👂 Text Classification: Active Learning with small-text#

In this tutorial, you will learn how to set up a complete active learning loop with a Hugging Face transformer:

Use the excellent small-text library to set up your active learner;
Use a Argilla listener to build and start an active learning loop;
Use the Argilla UI to annotate examples and learn actively;

raining-textclassification-smalltext-activelearning

Introduction#

Active learning is a special case of machine learning in which a learning algorithm can interactively query a user (or some other information source) to label new data points with the desired outputs. Wikipedia

Supervised machine learning often requires large amounts of labeled data that are expensive to generate. Active Learning (AL) systems attempt to overcome this labeling bottleneck. The underlying idea is that not all data points are equally important for training the model. The AL system tries to query only the most relevant data from a pool of unlabeled data to be labeled by a so-called oracle, which is often a human annotator. Therefore, AL systems are usually much more sample-efficient and need far less training data than traditional supervised systems.

This tutorial will show you how to incorporate Argilla into an active learning workflow involving a human in the loop. We will build a simple text classifier by combining the active learning framework small-text and Argilla. Hugging Face’s transformers will provide the classifier we will embed in an active learner from small-text. Argilla excels in making you the oracle that conveniently teaches the model via an intuitive UI.

Running Argilla#

For this tutorial, you will need to have an Argilla server running. There are two main options for deploying and running Argilla:

Deploy Argilla on Hugging Face Spaces: If you want to run tutorials with external notebooks (e.g., Google Colab) and you have an account on Hugging Face, you can deploy Argilla on Spaces with a few clicks:

For details about configuring your deployment, check the official Hugging Face Hub guide.

Launch Argilla using Argilla’s quickstart Docker image: This is the recommended option if you want Argilla running on your local machine. Note that this option will only let you run the tutorial locally and not with an external notebook service.

For more information on deployment options, please check the Deployment section of the documentation.

Tip

This tutorial is a Jupyter Notebook. There are two options to run it:

Use the Open in Colab button at the top of this page. This option allows you to run the notebook directly on Google Colab. Don’t forget to change the runtime type to GPU for faster model training and inference.
Download the .ipynb file by clicking on the View source link at the top of the page. This option allows you to download the notebook and run it on your local machine or on a Jupyter Notebook tool of your choice.

[ ]:

%pip install "argilla[listeners]~=1.16.0" "datasets~=2.5.0" "small-text~=1.3.2"  "transformers[torch]"

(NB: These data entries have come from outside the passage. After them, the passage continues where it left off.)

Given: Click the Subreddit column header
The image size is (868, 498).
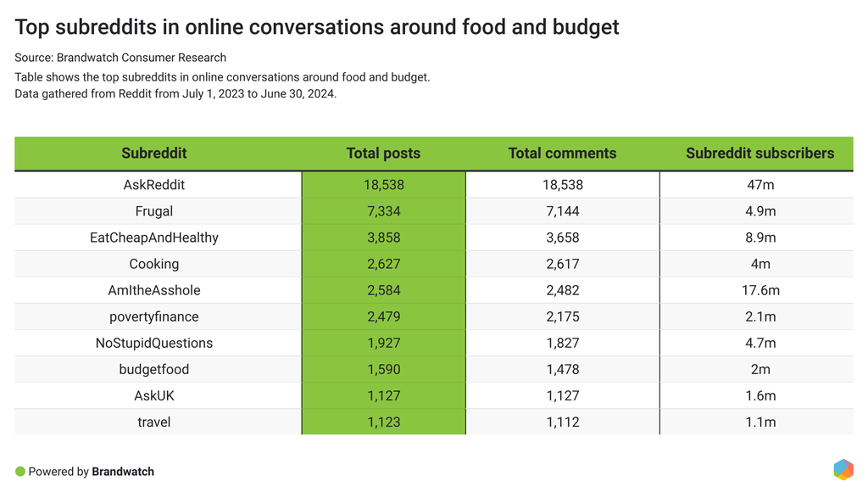Looking at the screenshot, I should point(154,154).

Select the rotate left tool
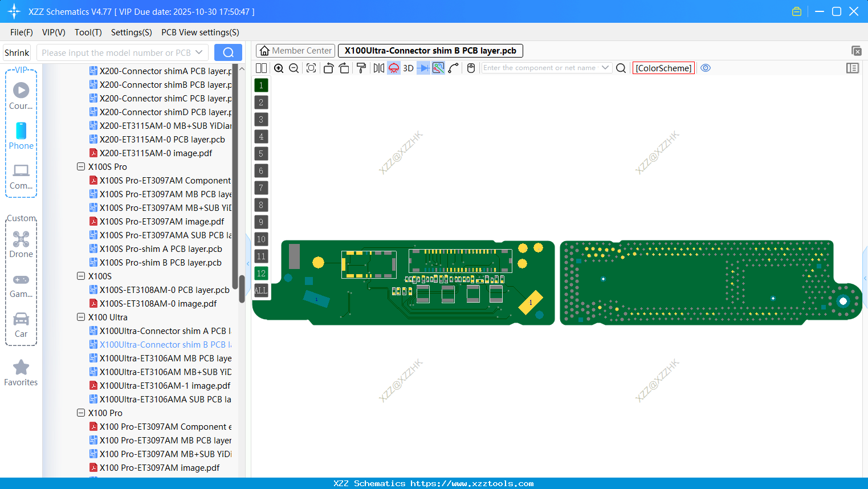point(328,68)
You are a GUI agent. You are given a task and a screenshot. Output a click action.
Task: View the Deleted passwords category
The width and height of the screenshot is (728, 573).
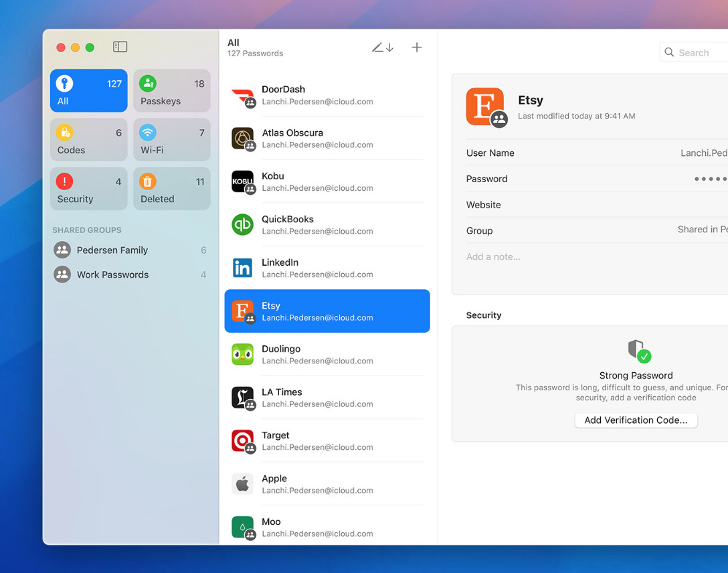(172, 189)
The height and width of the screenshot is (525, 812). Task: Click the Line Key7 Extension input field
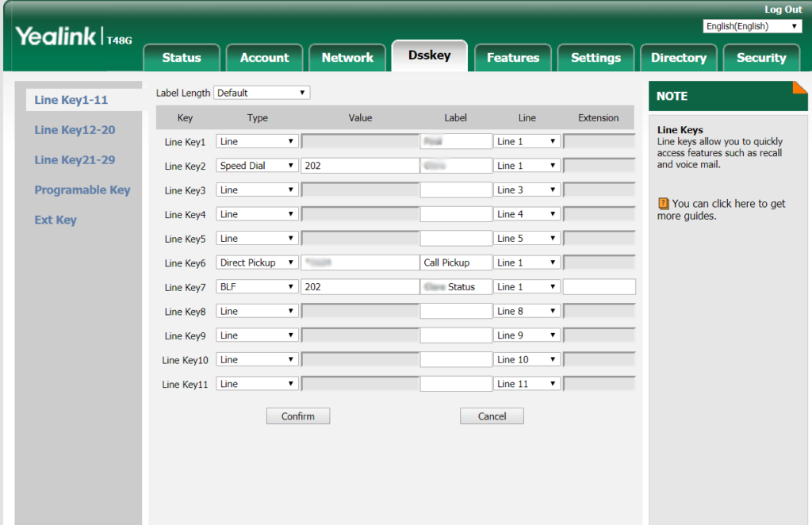coord(599,287)
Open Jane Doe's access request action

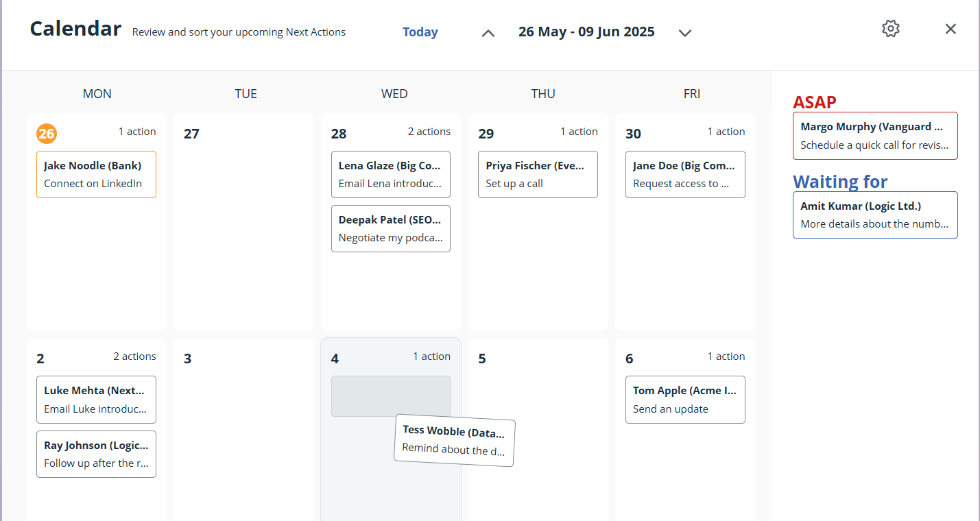tap(684, 174)
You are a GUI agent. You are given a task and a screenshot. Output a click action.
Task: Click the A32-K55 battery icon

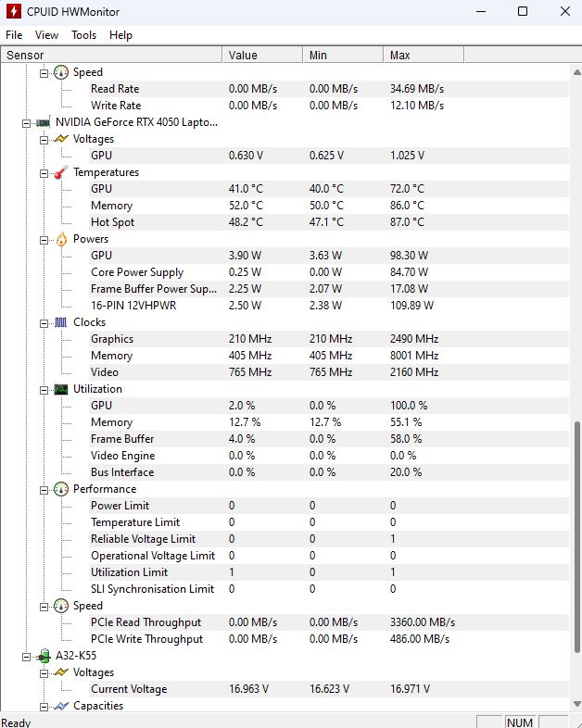(x=43, y=656)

Let’s import the Argilla module for reading and writing data:

[ ]:

import argilla as rg

If you are running Argilla using the Docker quickstart image or Hugging Face Spaces, you need to init the Argilla client with the URL and API_KEY:

[ ]:

# Replace api_url with the url to your HF Spaces URL if using Spaces
# Replace api_key if you configured a custom API key
# Replace workspace with the name of your workspace
rg.init(
    api_url="http://localhost:6900",
    api_key="owner.apikey",
    workspace="admin"
)

If you’re running a private Hugging Face Space, you will also need to set the HF_TOKEN as follows:

[ ]:

# # Set the HF_TOKEN environment variable
# import os
# os.environ['HF_TOKEN'] = "your-hf-token"

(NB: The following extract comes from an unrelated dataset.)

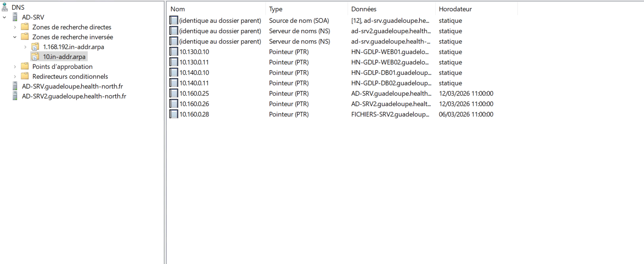This screenshot has width=644, height=264.
Task: Click the PTR record icon for 10.130.0.10
Action: pyautogui.click(x=173, y=52)
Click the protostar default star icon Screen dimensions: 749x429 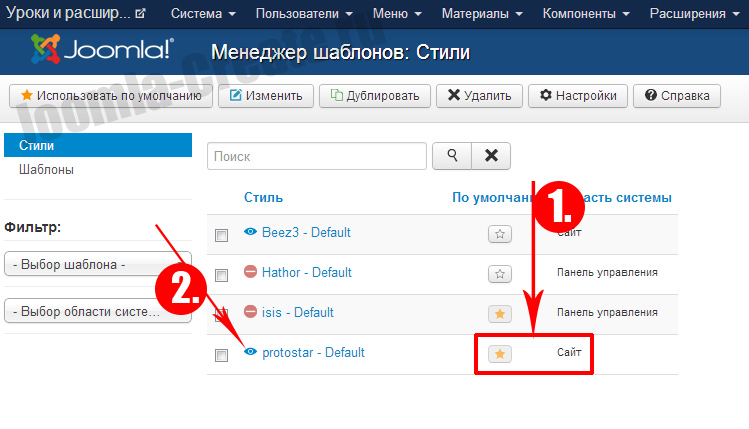click(x=500, y=354)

# # Replace api_url with the url to your HF Spaces URL
# # Replace api_key if you configured a custom API key
# # Replace workspace with the name of your workspace
# rg.init(
#     api_url="https://[your-owner-name]-[your_space_name].hf.space",
#     api_key="owner.apikey",
#     workspace="admin",
#     extra_headers={"Authorization": f"Bearer {os.environ['HF_TOKEN']}"},
# )

Enable Telemetry#

We gain valuable insights from how you interact with our tutorials. To improve ourselves in offering you the most suitable content, using the following lines of code will help us understand that this tutorial is serving you effectively. Though this is entirely anonymous, you can choose to skip this step if you prefer. For more info, please check out the Telemetry page.

[ ]:

try:
    from argilla.utils.telemetry import tutorial_running
    tutorial_running()
except ImportError:
    print("Telemetry is introduced in Argilla 1.20.0 and not found in the current installation. Skipping telemetry.")

The TREC dataset#

For this tutorial, we will use the well-known TREC dataset containing 6000 labeled questions; 5500 in the training and 500 in the test split. This dataset can be turned into a text classification task, in which a model must predict one of the six coarse labels given the question. The labels consist of ABBREVIATION (ABBR), ENTITY (ENTY), DESCRIPTION (DESC), HUMAN (HUM), LOCATION (LOC), and NUMERIC VALUE (NUM).

Let us load the dataset from the Hugging Face Hub:

[ ]:

import datasets

trec = datasets.load_dataset("trec", version=datasets.Version("2.0.0"))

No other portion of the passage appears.